Hacker – Chapter Thirteen


Chapter Thirteen

Monday: March 12, 2029

Jensen pulled open the back door of the car, Pollux on his hip.

“Hello,” Police Chief David Quinn’s voice greeted through the BlueTooth in Jensen’s ear.

“Hiya, morning, Dave,” Jensen said, leaning into the car to set Pollux in his car seat. “I don’t mean to be a dick and spring this on you, you know, ten minutes before I’m supposed to be at the station, but I don’t think I’m gonna be able to make it in today.”

David remained silent for a moment before asking, “Is he okay?”

“He’s, well, you know. He’s Bo. It’s hard to have a good answer to that one,” Jensen said honestly. “He’s had a hard couple days, weeks, something, and he’s still asleep at the moment. I could come in if you absolutely need me, but…”

“But you don’t wanna leave him at the house alone,” David finished for the younger man. “It’s fine, Jensen. Bo needs you, and you’d be way too distracted to get anything done here anyway.”

“Thank you. You can, uh, put me down for on call. I’ll answer the phone if I gotta. I just don’t want him wallowing in… in whatever all by himself,” Jensen said.

“I get it,” David assured. “Are you planning on bringing the boys in for daycare? Or are you keeping them there with you guys?”

“Well, after I drop off the girls, I’m planning on swinging by the station to grab a few things. The boys are with me now, but I think I’ll be keeping them at home after that.
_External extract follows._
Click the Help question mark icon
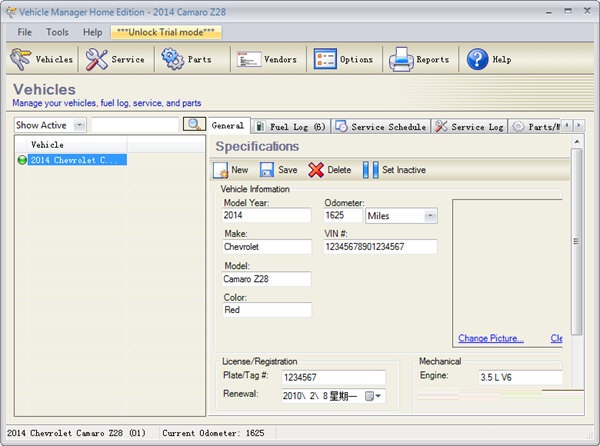tap(477, 59)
Easier that way, I guess.”

“Sure, whatever you need.” David cleared his throat. “I’ll see you in a little bit, then.”

“Sure thing, Dave. See you in a few.”


Bo lifted his head as he heard footsteps behind him. He pulled out one of his earphones, closing his eyes as Jensen wrapped his arms around his shoulders. “Hi,” Bo greeted.

“Hi,” Jensen said softly. “Figured you’d still be asleep.”

“Hati woke up shortly after you pulled out of the garage.”

“Sorry. I was gonna make her go outside before I left, but you two looked pretty comfy,” Jensen said.

“That’s okay.”

“Mm.” Jensen turned his head to the side, kissing Bo’s cheek. “So… what’re you doing?”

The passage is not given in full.